On comprend que ce système engendre une surenchère de la provocation, des propos sous la ceinture, des débats polémiques où tous les coups sont permis. On comprend que pour manipuler cette grande cuisine il faille livrer les lieux à des animateurs provocateurs, irrespectueux, démunis des freins moraux qui pourrait au moins les faire hésiter une seconde avant d'oser l'irréparable.

Je ne me mets pas au dessus de la mêlée, j'en fais partie, aujourd'hui en tant que spectateur, fatigué par trop de catastrophisme étalé d'un journal télévisé à l'autre. Je m'en veux, mais il m'arrive parfois d'être badaud parmi les badauds à regarder les riens d'une soirée "grand public" concoctée par les magiciens de l'audimat. Nous sommes tous entraînés dans cette spirale obscure. Qui n'a pas un soir de plus grande lassitude encore, fait le mauvais choix entre une soirée intéressante (mais un peu austère) d'Arte et un mauvais film de la Une? Qui ne cède pas à l'envie pressante de voir untel se faire bousculer par un impertinent de service, plutôt que de faire le petit effort que semble être (en comparaison) le regard attentif que l'on nous propose de poser sur la ville de Florence et ses palais?
La machine infernale est ainsi faite que nous tombons presque immanquablement dans le mauvais choix, celui qui nous décervèle.

Ainsi notre miroir a abandonné les reflets d'hier pour ceux d'aujourd'hui. L'inspiration distillée vers notre jeunesse est toute autre. Les héros ne sont plus les êtres quasi intouchables et pourtant séduisants des "salons télévisuels" des Chancel ou Pivot, mais des gens comme vous et moi, sorti le temps d'un soir de l'anonymat commun, pour venir faire les beaux sous les projecteurs et changer de statut social au yeux de leur quartier. Pire sur bien des plateaux des grands show du soir, le véritable sujet n'est pas l' invité, mais le numéro de l'animateur (Cauet, Faugiel, Ardisson). D'ailleurs bien souvent, le public présent sur le plateau est placé face à l'animateur et non pas face aux invités, ce qui est mauvais signe quant à l'orientation des centres d'intérêts de ces émissions.
Les modèles (reflets de notre miroir télévisuel) sont petit à petit devenus ces animateurs aux tics travaillés et déposés aux sociétés d'auteurs, héros récurrents de nos soirées de solitude insupportable.

Les modèles ne sont plus en exergue de la société source, mais plus efficacement en terme d'impact publicitaire, au niveau du socle populaire.
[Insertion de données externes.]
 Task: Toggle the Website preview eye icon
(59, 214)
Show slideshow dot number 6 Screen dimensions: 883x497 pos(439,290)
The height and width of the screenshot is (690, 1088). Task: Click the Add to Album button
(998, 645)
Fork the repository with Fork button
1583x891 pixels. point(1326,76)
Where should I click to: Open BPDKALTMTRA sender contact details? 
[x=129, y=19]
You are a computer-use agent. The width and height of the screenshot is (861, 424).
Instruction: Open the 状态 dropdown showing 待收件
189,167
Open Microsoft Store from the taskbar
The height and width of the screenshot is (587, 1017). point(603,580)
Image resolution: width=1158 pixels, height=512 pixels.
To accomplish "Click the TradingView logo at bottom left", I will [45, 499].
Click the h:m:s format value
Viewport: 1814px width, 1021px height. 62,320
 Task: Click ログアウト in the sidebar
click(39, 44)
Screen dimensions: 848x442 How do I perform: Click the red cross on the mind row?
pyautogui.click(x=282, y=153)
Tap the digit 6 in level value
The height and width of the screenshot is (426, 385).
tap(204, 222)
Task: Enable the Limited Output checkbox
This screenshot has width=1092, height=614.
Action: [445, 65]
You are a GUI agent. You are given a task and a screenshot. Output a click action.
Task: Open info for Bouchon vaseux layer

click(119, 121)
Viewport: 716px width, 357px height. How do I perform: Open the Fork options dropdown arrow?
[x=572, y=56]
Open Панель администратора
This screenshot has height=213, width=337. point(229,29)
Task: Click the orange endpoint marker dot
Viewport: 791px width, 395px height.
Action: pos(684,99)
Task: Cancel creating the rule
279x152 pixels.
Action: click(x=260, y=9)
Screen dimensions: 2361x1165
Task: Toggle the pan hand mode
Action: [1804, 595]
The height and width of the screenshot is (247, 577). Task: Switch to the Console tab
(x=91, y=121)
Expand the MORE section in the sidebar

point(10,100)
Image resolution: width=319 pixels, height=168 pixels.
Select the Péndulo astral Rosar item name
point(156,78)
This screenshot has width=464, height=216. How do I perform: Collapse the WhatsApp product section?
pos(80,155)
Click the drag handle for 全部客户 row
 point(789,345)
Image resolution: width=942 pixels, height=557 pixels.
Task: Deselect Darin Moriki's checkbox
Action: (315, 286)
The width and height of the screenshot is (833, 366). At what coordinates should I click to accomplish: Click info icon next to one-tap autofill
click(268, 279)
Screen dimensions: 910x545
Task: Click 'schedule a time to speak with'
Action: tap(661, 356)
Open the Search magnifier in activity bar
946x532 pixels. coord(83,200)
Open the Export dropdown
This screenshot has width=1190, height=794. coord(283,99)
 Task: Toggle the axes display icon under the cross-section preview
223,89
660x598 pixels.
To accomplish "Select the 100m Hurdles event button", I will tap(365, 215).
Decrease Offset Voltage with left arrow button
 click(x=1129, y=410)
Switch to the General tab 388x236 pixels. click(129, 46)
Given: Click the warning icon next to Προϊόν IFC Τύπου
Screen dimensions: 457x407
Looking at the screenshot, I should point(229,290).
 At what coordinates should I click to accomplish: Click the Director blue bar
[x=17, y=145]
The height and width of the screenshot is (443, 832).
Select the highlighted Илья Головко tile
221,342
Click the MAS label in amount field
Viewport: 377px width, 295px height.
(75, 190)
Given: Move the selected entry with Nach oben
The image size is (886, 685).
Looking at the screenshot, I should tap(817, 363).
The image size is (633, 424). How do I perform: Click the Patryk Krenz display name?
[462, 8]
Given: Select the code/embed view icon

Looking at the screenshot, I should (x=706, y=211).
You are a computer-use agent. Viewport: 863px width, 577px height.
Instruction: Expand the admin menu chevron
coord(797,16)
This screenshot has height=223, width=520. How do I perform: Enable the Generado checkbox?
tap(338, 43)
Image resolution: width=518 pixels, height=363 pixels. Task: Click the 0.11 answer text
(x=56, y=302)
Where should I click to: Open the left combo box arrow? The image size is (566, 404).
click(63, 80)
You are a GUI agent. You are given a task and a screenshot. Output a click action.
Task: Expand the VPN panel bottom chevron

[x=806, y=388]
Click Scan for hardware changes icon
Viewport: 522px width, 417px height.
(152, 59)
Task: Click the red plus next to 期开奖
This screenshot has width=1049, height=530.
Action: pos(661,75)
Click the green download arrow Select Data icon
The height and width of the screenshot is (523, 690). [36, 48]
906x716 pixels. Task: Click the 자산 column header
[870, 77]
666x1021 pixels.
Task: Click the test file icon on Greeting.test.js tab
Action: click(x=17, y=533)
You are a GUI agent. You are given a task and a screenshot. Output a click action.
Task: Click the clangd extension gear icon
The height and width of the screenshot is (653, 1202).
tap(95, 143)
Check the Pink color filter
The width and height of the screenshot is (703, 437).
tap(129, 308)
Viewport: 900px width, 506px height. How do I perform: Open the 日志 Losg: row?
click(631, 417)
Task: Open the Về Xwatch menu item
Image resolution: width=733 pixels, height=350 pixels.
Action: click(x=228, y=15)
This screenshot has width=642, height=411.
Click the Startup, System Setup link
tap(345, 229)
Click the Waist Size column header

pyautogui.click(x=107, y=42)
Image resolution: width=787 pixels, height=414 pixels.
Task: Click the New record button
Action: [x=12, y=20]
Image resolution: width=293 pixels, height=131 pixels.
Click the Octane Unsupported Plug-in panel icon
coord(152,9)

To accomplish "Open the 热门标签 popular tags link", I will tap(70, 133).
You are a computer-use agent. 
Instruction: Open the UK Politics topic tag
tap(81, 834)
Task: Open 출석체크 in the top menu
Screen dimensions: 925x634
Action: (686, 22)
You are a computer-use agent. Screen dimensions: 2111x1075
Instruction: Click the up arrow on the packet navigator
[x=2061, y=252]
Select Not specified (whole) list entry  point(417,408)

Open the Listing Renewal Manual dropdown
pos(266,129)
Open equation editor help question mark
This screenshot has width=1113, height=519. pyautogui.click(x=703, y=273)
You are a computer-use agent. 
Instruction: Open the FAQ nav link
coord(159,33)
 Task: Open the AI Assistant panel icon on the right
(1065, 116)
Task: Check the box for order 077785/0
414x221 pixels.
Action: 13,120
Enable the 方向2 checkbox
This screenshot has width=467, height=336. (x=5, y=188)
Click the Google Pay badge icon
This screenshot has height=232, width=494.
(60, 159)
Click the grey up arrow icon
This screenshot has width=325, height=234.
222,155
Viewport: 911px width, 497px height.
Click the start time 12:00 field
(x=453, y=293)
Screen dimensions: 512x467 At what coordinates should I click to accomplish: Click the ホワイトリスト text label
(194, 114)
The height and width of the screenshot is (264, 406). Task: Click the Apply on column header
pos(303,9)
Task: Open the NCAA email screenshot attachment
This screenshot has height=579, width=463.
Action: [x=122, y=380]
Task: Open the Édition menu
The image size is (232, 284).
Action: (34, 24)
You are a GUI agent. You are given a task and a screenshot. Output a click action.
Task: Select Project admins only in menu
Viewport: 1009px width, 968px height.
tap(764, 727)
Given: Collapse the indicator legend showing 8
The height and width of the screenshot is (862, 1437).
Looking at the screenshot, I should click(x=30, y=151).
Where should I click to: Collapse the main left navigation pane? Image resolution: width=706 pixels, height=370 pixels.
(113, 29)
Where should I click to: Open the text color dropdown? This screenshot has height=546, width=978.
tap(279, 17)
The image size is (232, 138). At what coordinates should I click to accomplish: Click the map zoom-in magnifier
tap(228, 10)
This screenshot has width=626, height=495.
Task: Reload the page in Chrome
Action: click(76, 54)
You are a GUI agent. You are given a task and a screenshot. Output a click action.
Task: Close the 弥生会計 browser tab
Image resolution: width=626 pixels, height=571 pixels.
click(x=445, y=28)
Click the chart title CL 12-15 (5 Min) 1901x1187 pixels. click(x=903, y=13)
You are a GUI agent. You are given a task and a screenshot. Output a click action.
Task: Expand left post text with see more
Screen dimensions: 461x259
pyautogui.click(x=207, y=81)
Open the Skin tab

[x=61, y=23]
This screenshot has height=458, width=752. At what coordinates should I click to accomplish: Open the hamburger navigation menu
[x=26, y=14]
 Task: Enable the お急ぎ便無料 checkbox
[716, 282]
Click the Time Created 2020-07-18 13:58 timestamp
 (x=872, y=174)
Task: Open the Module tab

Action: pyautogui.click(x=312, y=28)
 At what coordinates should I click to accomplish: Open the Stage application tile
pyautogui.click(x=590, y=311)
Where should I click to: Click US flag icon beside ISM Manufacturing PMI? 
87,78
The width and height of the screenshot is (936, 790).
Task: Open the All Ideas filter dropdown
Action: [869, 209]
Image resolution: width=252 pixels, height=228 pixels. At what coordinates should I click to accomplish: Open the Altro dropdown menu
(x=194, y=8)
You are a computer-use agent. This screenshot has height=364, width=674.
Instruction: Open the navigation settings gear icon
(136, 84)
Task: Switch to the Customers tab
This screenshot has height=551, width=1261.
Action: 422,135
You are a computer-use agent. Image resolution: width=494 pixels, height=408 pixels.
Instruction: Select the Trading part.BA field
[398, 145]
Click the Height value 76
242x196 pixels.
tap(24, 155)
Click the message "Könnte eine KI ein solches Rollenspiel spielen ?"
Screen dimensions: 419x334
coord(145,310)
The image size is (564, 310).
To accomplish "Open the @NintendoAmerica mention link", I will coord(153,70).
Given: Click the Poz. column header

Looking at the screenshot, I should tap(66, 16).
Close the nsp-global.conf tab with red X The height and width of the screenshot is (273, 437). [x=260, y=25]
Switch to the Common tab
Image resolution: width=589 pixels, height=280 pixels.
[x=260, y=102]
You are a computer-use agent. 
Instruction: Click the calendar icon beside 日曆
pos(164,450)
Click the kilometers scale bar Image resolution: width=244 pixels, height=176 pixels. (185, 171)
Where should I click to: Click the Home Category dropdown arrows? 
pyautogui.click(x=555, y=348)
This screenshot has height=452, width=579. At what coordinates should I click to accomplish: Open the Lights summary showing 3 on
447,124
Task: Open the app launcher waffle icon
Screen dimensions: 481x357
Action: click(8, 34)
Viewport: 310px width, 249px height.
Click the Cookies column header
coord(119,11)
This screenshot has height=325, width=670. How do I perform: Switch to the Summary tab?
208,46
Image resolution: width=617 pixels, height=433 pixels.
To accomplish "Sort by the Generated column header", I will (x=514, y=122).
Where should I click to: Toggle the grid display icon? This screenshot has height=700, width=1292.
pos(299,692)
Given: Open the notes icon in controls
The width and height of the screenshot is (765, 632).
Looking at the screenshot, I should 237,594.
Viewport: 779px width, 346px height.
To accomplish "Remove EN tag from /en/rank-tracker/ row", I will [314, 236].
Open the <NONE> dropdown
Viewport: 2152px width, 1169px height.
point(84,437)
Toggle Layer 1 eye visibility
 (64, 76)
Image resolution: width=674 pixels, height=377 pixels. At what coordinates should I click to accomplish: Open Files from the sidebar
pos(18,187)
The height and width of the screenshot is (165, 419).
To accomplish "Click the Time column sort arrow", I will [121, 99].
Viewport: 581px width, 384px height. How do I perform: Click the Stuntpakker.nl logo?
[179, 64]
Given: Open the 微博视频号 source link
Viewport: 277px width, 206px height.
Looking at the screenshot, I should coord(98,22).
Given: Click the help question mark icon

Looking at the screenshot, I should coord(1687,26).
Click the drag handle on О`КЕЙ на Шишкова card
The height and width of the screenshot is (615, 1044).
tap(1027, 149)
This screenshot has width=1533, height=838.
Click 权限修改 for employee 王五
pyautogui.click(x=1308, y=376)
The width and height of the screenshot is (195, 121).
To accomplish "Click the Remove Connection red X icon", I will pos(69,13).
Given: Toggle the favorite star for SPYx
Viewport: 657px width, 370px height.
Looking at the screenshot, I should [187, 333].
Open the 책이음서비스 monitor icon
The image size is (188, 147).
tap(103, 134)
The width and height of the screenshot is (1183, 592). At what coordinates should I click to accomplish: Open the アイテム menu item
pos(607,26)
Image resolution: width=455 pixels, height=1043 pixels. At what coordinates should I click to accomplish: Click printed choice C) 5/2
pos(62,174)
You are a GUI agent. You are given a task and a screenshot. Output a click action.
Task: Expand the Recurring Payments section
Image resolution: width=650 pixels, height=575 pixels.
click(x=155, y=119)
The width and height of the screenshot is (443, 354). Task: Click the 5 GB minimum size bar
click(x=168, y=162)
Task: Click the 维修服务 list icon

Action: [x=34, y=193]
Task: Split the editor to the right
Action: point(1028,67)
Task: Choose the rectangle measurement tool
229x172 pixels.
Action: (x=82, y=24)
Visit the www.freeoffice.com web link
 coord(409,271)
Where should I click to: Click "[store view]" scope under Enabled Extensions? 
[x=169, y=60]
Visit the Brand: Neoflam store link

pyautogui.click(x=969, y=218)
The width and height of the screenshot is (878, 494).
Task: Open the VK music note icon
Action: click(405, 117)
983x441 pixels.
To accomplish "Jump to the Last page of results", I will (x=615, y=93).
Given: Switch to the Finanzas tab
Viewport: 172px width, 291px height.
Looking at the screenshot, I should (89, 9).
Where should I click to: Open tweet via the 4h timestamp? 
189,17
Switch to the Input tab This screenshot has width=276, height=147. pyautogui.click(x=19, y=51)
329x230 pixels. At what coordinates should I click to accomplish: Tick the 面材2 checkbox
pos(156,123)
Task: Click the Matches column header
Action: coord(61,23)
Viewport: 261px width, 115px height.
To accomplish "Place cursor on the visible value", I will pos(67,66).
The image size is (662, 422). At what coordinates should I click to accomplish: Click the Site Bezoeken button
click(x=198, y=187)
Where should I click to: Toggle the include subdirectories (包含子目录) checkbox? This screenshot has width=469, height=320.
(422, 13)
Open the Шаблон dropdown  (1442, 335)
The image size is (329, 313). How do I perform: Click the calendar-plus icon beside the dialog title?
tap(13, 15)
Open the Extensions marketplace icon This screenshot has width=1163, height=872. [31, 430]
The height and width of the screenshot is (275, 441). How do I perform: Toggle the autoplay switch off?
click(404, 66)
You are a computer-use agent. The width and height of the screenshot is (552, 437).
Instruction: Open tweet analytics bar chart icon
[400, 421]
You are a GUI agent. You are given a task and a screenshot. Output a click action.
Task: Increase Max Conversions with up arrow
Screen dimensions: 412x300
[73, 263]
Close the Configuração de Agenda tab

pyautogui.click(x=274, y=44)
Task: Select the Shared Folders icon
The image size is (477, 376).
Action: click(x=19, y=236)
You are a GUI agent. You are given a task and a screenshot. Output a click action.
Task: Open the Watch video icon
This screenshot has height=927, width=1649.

Voilà pourquoi les générations d'aujourd'hui peuvent se reconnaître dans les comportements d'un Faugiel, d'un Cauet, ou d'un Ardisson. Voilà pourquoi des Pivot, Sérillon, et autres Mitterrand, ont été retirés de l'étalage (si on les écoute ils disent s'être retirés, mais ...?).

J'ai du mal à me reconnaître quand je me regarde dans ces reflets du "miroir télévision" d'aujourd'hui, et pourtant ils me l'affirment:
"nous nous ressemblons!".

Oui, j'ai parfois honte de me voir en ce miroir.